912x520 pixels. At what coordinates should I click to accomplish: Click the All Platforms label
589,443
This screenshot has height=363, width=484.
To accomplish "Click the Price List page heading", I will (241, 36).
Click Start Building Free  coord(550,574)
****************
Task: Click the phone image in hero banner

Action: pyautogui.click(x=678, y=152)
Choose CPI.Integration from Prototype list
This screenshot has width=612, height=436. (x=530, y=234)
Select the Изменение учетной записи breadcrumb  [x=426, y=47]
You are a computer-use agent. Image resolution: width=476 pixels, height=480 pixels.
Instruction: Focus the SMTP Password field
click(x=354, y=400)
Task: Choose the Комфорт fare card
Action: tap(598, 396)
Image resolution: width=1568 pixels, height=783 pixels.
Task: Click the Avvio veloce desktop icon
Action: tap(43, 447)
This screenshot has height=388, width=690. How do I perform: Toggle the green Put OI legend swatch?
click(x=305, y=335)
****************
_What you are asked to do_:
Retype exactly, and only, the lines above from the one where "912x520 pixels. At" occurs up to and including the one where "Click Start Building" occurs.

_Result below_:
912x520 pixels. At what coordinates should I click to accomplish: Click the All Platforms label
589,443
This screenshot has height=363, width=484.
To accomplish "Click the Price List page heading", I will (241, 36).
Click Start Building Free  coord(550,574)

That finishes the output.